# PROVIDED PASSAGE:
As I reflect on the past few weeks, there are two perspectives that I believe we all face . . . sometime or another.

The first comes from looking at the situation from the immediate, human perspective. I love my brother and I’m anxious about how long I’ll have him around.  We’ve been best mates since birth, with us only being born 14 months apart. We’ve lived our lives together and I want that to continue until we’re two grumpy old men sitting on a bench seat watching our great grand kids making cubbies, or billy-carts, just like we did.

With an uncertain future hanging over our heads, the build up of stress is almost too much at times. In a state of panic we all want the issue fixed immediately, but that’s not how the process has to work. Patience is drained away as we sit with anticipation of a final report.

So, what can you do in these circumstances?

After the shock subsides, we look to prayer. When we received word of Paul’s cancer, Cornelia and I were 700 kilometres from home. All we could do was pray; and we had eight and a half hours ahead of us! Taking your situation to the Lord gives you an immediate peace, as you know the Creator is in the midst of the issue. Yes, you’re nervous, crying, scared, to name only a few of the emotions you feel, but the God who made us, is listening to your words.

The second action is to be strong. So often we read in the Bible of God being our Rock and our Salvation. For Christians, this is a time for us to shine as we bring a hope to the situation that we know many don’t have. There’s nothing like positive people, who look with hope to the future, to settle a difficult personal situation.

When Cornelia and I arrived home and met with my extended family it was a good time to remind everyone that when you’re going through the fog of despair and pain, the best place to get help is to look up. God, our Father, will hear our prayers and walk the journey ahead with us.

The second perspective relates to what happens after our time on earth comes to a close. As a believer in Jesus Christ this is the most worrisome, because I know many do not have a relationship with their Saviour and, without it, they will not enter into the presence of God.

When I think of heaven I see a place where my family and friends reside with me for eternity. I’m sure you can see yours there too. But the reality is that not everyone will be there. I can’t guess who will or won’t, and it’s not my place to play judge and jury, but as I get older I’m acutely aware of this fact. At times it plays heavily on my heart, to the point where I just want to grab people and ‘make them’ believe. But I can‘t and I won’t.

What is needed is to behave like Christ in these situations. We need to show compassion, empathise with people in their crisis, and bring to people’s attention the eternal hope we have in Jesus Christ. It’s not easy, and many times people will see us as some form of religious nut, but many will also see that our faith is real.

In the account of Jesus bringing Lazarus back to life we see that the power of this miracle was more than the resurrection event. The impact Jesus had on the people was profound because they witnessed Jesus not panicking.

# DATA EXTRACTS:
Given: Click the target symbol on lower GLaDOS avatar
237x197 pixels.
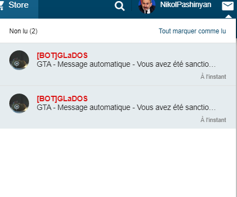Looking at the screenshot, I should pyautogui.click(x=17, y=107).
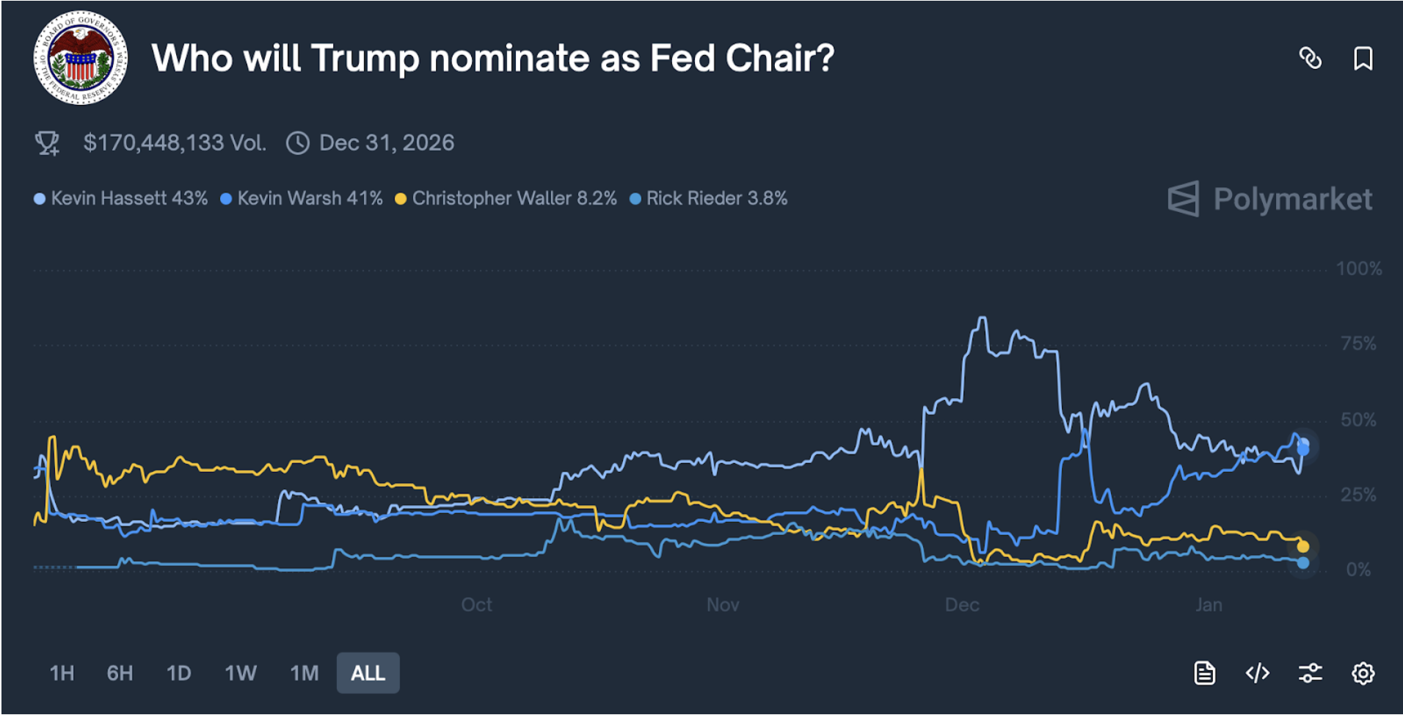Image resolution: width=1403 pixels, height=715 pixels.
Task: Open the chart display options sliders icon
Action: (x=1311, y=672)
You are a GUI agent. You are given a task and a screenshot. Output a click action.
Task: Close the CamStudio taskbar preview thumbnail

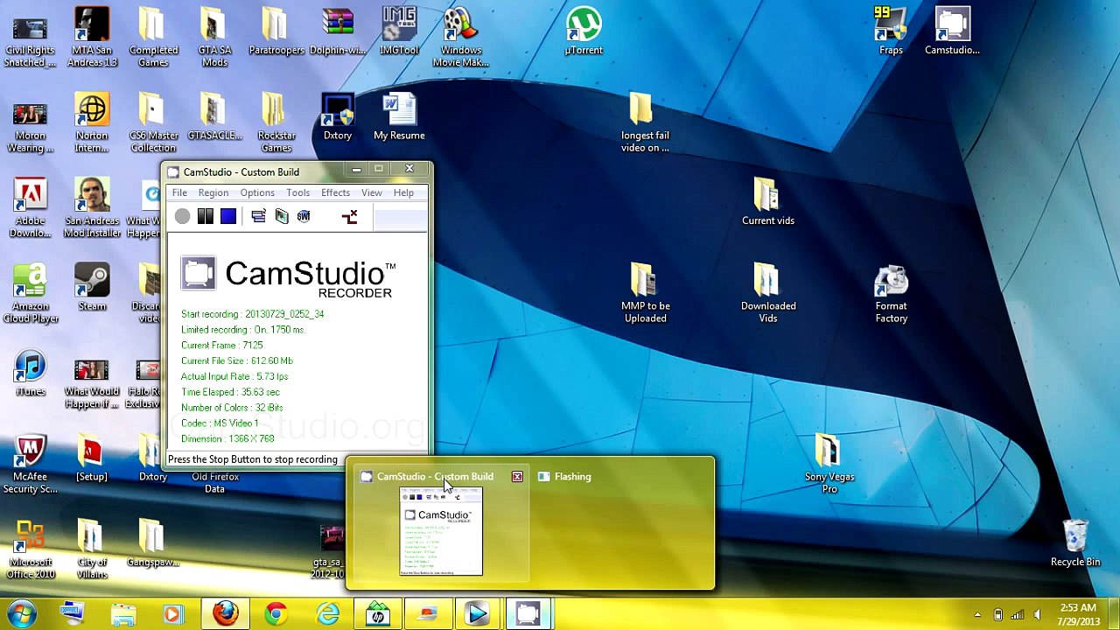517,477
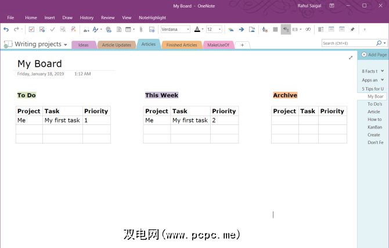The image size is (389, 248).
Task: Open the Insert ribbon tab
Action: pos(49,18)
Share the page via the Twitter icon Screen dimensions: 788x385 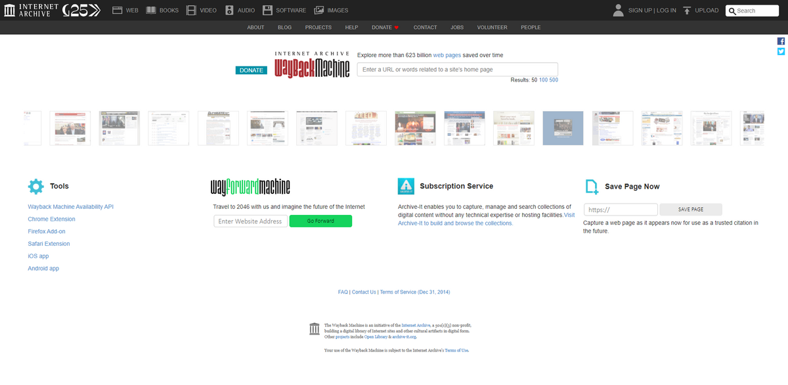(781, 51)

# PROBLEM A:
In the reflection, how many months apart were the writer and his brother born?
# PROBLEM B:
Say whether each statement agrees with the reflection. Answer yes or no, and quote the deciding words.
(i) After getting the news about Paul, the writer and Cornelia still had eight and a half hours of travel ahead.
(ii) The writer believes it is his place to decide who will be in heaven.
(iii) The people around Lazarus were deeply affected because they saw Jesus panicking.
# PROBLEM C:
Write out the stretch of the reflection from "The first comes" through "in these circumstances?".

# ANSWER SPACE A:
14 months

# ANSWER SPACE B:
(i) Yes: "we had eight and a half hours ahead of us!"
(ii) No: "it’s not my place to play judge and jury"
(iii) No: "they witnessed Jesus not panicking."

# ANSWER SPACE C:
The first comes from looking at the situation from the immediate, human perspective. I love my brother and I’m anxious about how long I’ll have him around.  We’ve been best mates since birth, with us only being born 14 months apart. We’ve lived our lives together and I want that to continue until we’re two grumpy old men sitting on a bench seat watching our great grand kids making cubbies, or billy-carts, just like we did.

With an uncertain future hanging over our heads, the build up of stress is almost too much at times. In a state of panic we all want the issue fixed immediately, but that’s not how the process has to work. Patience is drained away as we sit with anticipation of a final report.

So, what can you do in these circumstances?